**Texto de lectura:**
▶
México no está en terapia intensiva. Está en el spa. Recostado boca arriba, con los ojos cubiertos por rodajas de pepino, mientras una voz suave promete rejuvenecerlo. “Quedarás bellísima”, dicen. “Te sentirás como nueva”, aseguran. Y mientras el país duele a diario, el gobierno aplica tratamientos faciales para borrar arrugas estadísticas, disimular cicatrices forenses y tensar los números de la tragedia más persistente del México contemporáneo: las desapariciones.
Hace unos días, desde la tribuna presidencial, se explica que una persona sólo contará como desaparecida si existe una carpeta de investigación. No es una precisión técnica; es una depilación de cuerpo entero. En un país atravesado por la macrocriminalidad, donde denunciar implica exponerse, donde autoridades coluden o intimidan, y donde miles de familias no pueden o no se atreven a acudir al Ministerio Público, esa definición no aclara: borra. No ordena: excluye. No protege: reduce el universo de la tragedia.
El Registro Nacional de Desaparecidos acumula más de 133 mil personas desaparecidas o no localizadas. Pero el nuevo tratamiento promete “depurar”, “verificar”, “clasificar”. Separar ausencias “voluntarias”, conflictos familiares, vínculos con delincuencia organizada. Etiquetas que quizás tranquilizan al electorado pero que no devuelven a nadie a casa. Es el equivalente estadístico al bótox: inmoviliza el gesto, no cura la enfermedad.
◀
**Datos extraídos:**
▶
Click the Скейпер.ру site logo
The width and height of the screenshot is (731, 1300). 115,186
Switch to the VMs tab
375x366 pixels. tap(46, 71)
◀
▶
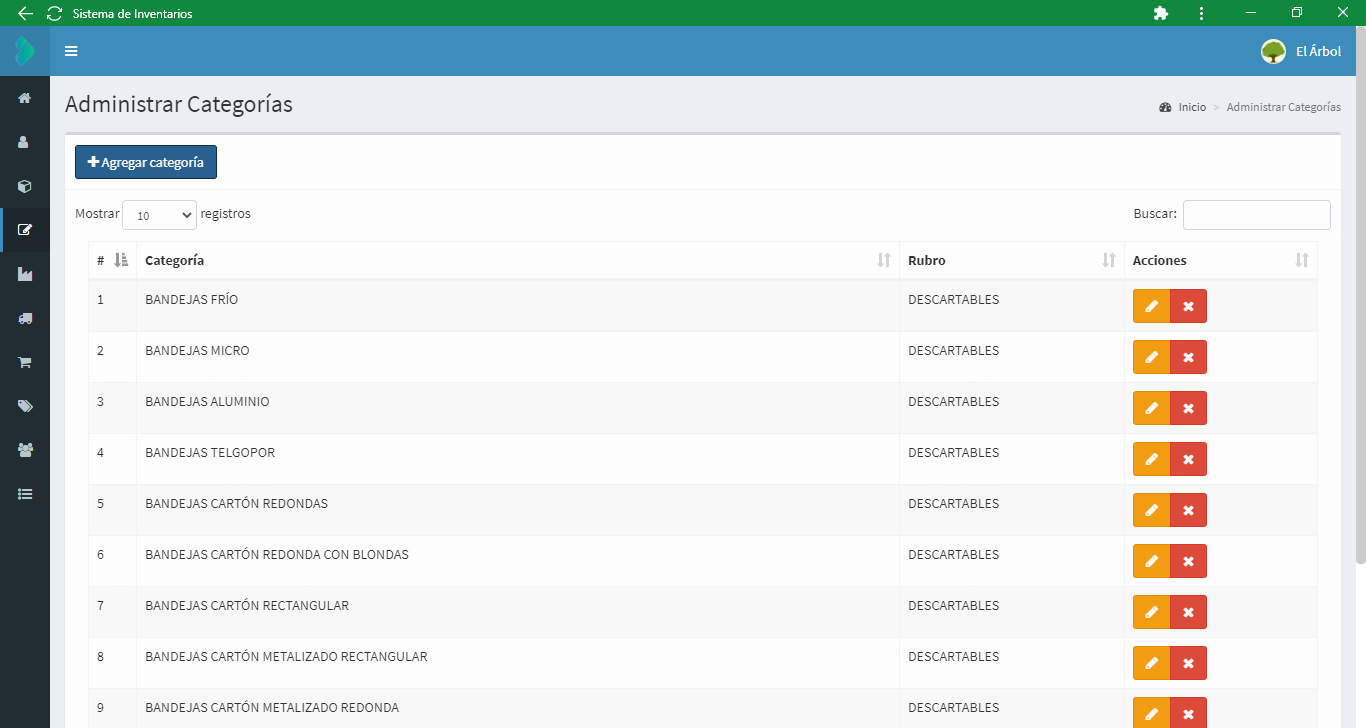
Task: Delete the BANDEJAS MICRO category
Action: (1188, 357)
◀
Transcribe literalmente el fragmento del texto sobre las desapariciones en México que empieza en "El Registro Nacional" y termina en "cura la enfermedad.".

**Tarea resuelta:**
El Registro Nacional de Desaparecidos acumula más de 133 mil personas desaparecidas o no localizadas. Pero el nuevo tratamiento promete “depurar”, “verificar”, “clasificar”. Separar ausencias “voluntarias”, conflictos familiares, vínculos con delincuencia organizada. Etiquetas que quizás tranquilizan al electorado pero que no devuelven a nadie a casa. Es el equivalente estadístico al bótox: inmoviliza el gesto, no cura la enfermedad.